Живая кукла, стр. 24

— О, сегодня я не ограничусь поцелуем, — прошептал он, срывая с нее полотенце. — Сегодня мы пройдем весь путь до конца. Но если ты жаждешь поцелуя… Где ты хочешь, чтобы я поцеловал тебя, Винни? Здесь? Здесь? Или здесь?

Его губы осыпали поцелуями бархатистую кожу, опускаясь все ниже и ниже…

— Витторио, Витторио, — шептала она, изнемогая от страсти и притягивая его голову к своему лицу, чтобы впиться губами в его уста.

Через ее плечо Витторио поймал отражение в зеркале: обнаженная спина Лавинии не уступала творениям мастеров Высокого Возрождения. Но женщина в его объятиях была из плоти и крови, и прикосновение к ее затвердевшим соскам возносило его до небес. Она чувствовала, как напрягается его мужская плоть, и это усиливало ее экстаз.

Витторио сорвал с себя одежду. Лавиния же забыла обо всем на свете, кроме сжигающей ее страсти. Казалось, именно этой минуты она ждала всю свою жизнь.

Не в силах оторваться от ее уст, Витторио поднял Лавинию, перенес в спальню и уложил на кровать. Кем она была раньше, больше не имело значения.
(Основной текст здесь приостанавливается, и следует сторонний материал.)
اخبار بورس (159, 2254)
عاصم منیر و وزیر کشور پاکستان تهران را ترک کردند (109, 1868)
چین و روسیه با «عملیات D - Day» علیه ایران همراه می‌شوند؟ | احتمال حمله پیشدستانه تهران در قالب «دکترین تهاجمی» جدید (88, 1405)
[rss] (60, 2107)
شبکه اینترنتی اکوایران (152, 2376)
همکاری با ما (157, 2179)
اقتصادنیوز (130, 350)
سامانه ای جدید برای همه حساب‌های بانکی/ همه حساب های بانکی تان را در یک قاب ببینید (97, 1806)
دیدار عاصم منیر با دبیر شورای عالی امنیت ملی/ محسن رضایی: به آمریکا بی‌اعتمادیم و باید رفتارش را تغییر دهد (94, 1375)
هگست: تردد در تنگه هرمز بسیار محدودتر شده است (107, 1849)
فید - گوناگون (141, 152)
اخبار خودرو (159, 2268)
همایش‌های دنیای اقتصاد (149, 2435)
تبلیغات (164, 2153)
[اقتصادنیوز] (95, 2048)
С этого момента она будет принадлежать только ему.

Тяжелые шторы, которые Лавиния задернула перед тем, как принять душ, едва пропускали солнечный свет, наполняя спальню мягким мерцанием, при котором ее светлая кожа казалась полупрозрачной. Она бессильно лежала на кровати, отдавшись его воле.

— Мне не хотелось бы спешить. Я хочу узнать твое тело, вобрать в себя все твои запахи, — шептал он, лаская рукой ее груди. Потом нежно провел по соскам языком.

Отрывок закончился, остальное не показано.